• _EXCERPTED DATA_:
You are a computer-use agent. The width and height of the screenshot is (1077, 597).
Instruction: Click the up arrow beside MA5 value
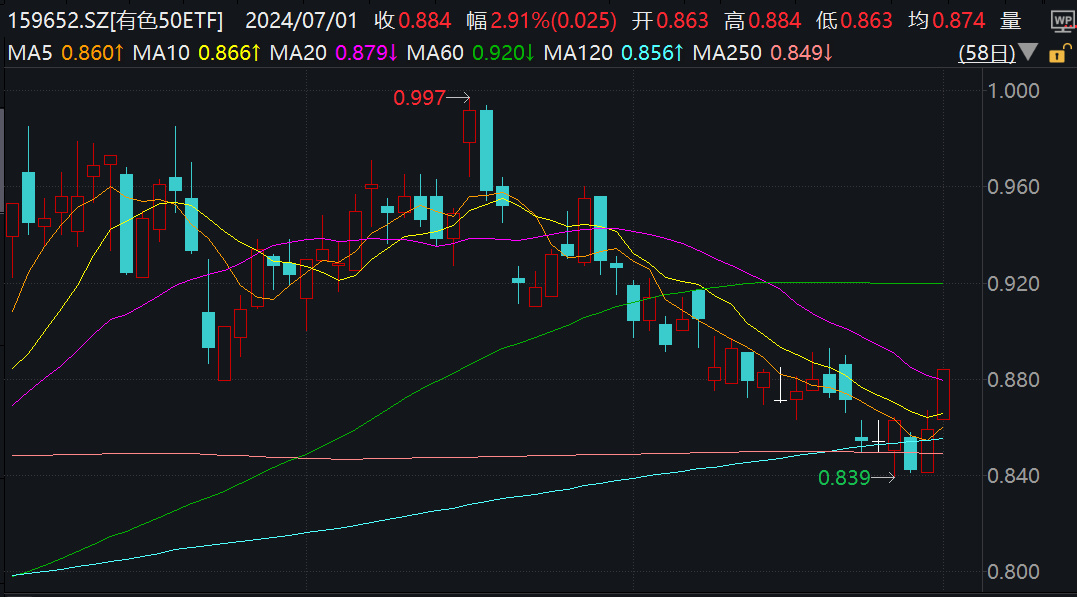tap(118, 53)
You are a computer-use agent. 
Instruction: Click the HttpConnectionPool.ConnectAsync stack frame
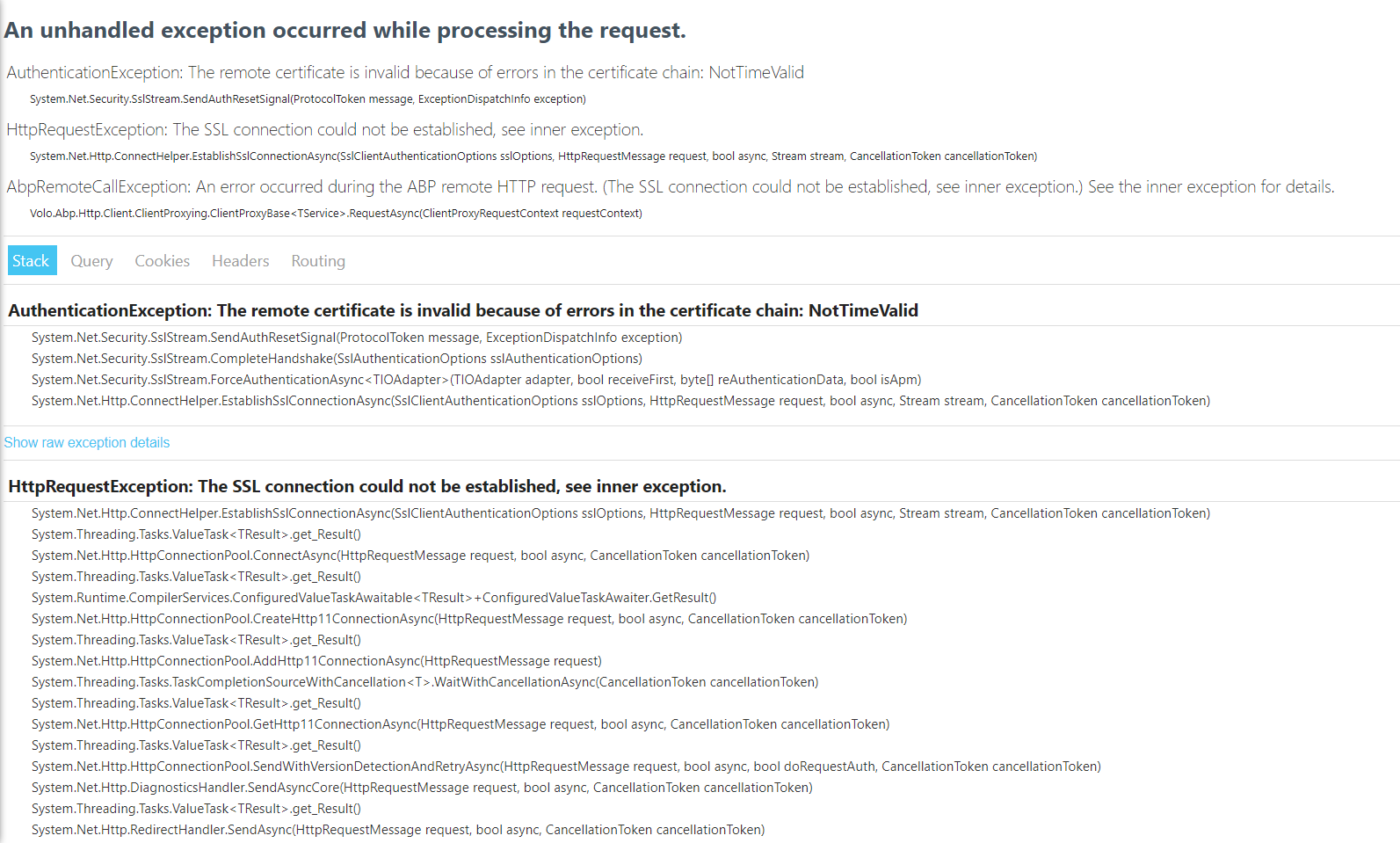click(420, 556)
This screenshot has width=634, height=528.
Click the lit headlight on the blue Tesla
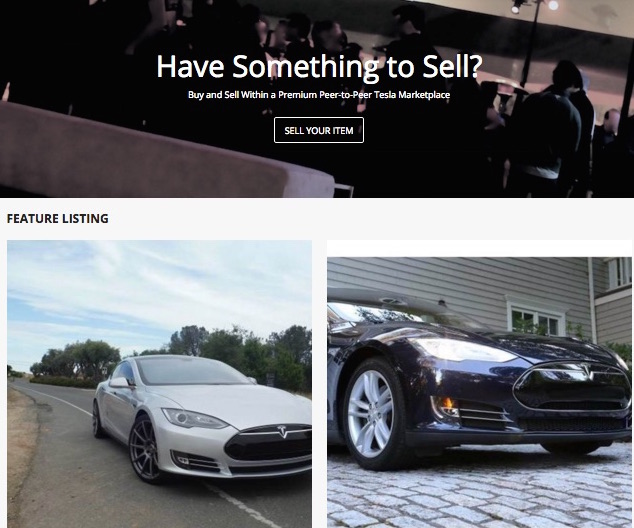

• _SET TASK_:
Reproduce every line of the listing above word for word, leaving out the pictures.

• _TASK RESPONSE_:
You are a computer-use agent. The width and height of the screenshot is (1077, 597).
Instruction: Click the up arrow beside MA5 value
tap(118, 53)
You are a computer-use agent. 
Instruction: Click the HttpConnectionPool.ConnectAsync stack frame
click(420, 556)
This screenshot has width=634, height=528.
Click the lit headlight on the blue Tesla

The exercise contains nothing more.